Ce qui frappe d’emblée est leur exceptionnelle complicité musicale. Très concentré sur ses deux claviers, Julien Wolfs constitue le centre de gravité de l’ensemble, tandis que Myriam Rignol ne quitte presque jamais des yeux ses partenaires, adaptant sans cesse les paramètres de son jeu à leurs intentions. Lorsque Yoko Kawakubo leur répond, le clavecin et les deux archets se fondent dans une remarquable synchronisation organique, comme s’ils ne formaient qu’un seul instrument.

Après le premier Concert, le claveciniste prend la parole pour présenter les Pièces de clavecin en concerts. À la suite du succès des pièces de clavecin avec un accompagnement au violon, Rameau a « formé de petits Concerts entre le Claveçin (sic), un Violon ou une Flute, & une Viole ou un 2e Violon ». Si le compositeur souligne lui-même le caractère concertant de ces œuvres, en l’occurrence le quatuor, Julien Wolfs défend l’idée qu’il s’agit des premiers trios avec clavier de l’histoire de la musique. Après le deuxième Concert, Myriam Rignol présente à son tour son instrument, une copie du seul exemplaire connu de viole à huit cordes conservé au Musée de la Musique. Elle dit également quelques mots du clavecin, fabriqué par le père du claveciniste, avec un humour qui révèle autant la complicité amicale que musicale unissant les trois interprètes.

Leur interprétation conjugue vivacité virtuose, tendresse délicate et éloquence du discours.

Cloître de l’Abbaye de Sylvacane © Victoria Okada

Dans « La Popilière » du troisième Concert, chaque demi-cadence ou cadence rompue légèrement ou largement retenue fait naître un effet presque opératique, créant un instant suspendu d’une grande théâtralité. Dans la célèbre « Timide », les subtiles prolongations de certaines notes, obtenues par des coups d’archet à la fois appuyés et aériens, suggèrent un affect d’une infinie pudeur, tandis que les « Tambourins » déploient une énergie communicative et revigorante, à l’image de la joyeuse « Pantomime » du quatrième Concert. Le cinquième et dernier Concert semble conduire les trois musiciens à un sommet de leur art. Avec « La Cupis » et « La Marais », ils réunissent toutes les qualités qui font la singularité de leur interprétation : virtuosité et souplesse du phrasé quelles que soient les atmosphères, fusion organique des cordes avec la sonorité métallique, parfois presque percussive, du clavecin, qualité du dialogue instrumental et, plus encore, cette complicité qui irrigue tout le concert.
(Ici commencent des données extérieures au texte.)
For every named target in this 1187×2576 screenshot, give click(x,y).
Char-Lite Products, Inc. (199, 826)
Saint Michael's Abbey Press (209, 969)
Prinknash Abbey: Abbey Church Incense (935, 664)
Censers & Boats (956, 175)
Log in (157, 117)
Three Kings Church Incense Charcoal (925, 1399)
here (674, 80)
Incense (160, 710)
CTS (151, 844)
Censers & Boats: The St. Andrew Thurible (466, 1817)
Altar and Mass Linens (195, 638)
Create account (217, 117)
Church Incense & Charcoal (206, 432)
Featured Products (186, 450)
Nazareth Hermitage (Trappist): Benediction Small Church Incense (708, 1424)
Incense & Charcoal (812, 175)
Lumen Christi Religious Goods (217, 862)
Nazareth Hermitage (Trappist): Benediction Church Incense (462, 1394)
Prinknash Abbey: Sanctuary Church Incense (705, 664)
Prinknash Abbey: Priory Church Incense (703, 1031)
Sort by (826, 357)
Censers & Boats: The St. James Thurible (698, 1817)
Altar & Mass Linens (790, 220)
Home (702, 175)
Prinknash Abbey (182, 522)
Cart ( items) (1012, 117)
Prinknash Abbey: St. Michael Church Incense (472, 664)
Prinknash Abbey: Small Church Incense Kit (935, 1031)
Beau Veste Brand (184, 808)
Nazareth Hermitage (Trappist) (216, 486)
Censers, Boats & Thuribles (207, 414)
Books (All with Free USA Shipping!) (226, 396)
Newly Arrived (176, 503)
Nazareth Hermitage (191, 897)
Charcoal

À mesure que le programme avance, cette complicité entre les interprètes se transmet au public. Après chaque Concert, les applaudissements gagnent en ferveur ; au terme du programme, une partie de la salle se lève et acclame chaleureusement les musiciens. En réponse à cet accueil enthousiaste, l’ensemble propose deux bis sous forme de devinette, dont la réponse ne tarde guère à s’imposer : « Les Sauvages » des Indes Galantes et « La Poule » de la Suite en sol, tous deux arrangés en pièces de clavecin en concerts.

Programme

Jean-Philippe Rameau : Pièces de Clavecin en concerts, Paris, 1741
Premier Concert : La Coulicam, Rondement ; La Livri, Rondeau gracieux ; Le Vézinet, Gaiement, sans vîtesse
Deuxième Concert : La Laborde, Rondement ; La Boucon, Air gracieux, ;L’Agaçante, Rondement ; Premier Menuet – 2e Menuet
Troisième Concert : La Lapoplinière, Rondement ; La Timide, Ier Rondeau gracieux – 2e Rondeau gracieux, Ier Tambourin – 2e Tambourin en Rondeau
Quatrième Concert : La Pantomime, Loure vive ; L’Indiscrette, Vivement ; La Rameau
Cinquième Concert : La Forqueray, Fugue ; La Cupis, Air tendre ; La Marais, Rondement

28 juillet 2026 à l’abbaye de Sylvacane, Festival international de Piano La Roque d’Anthéron.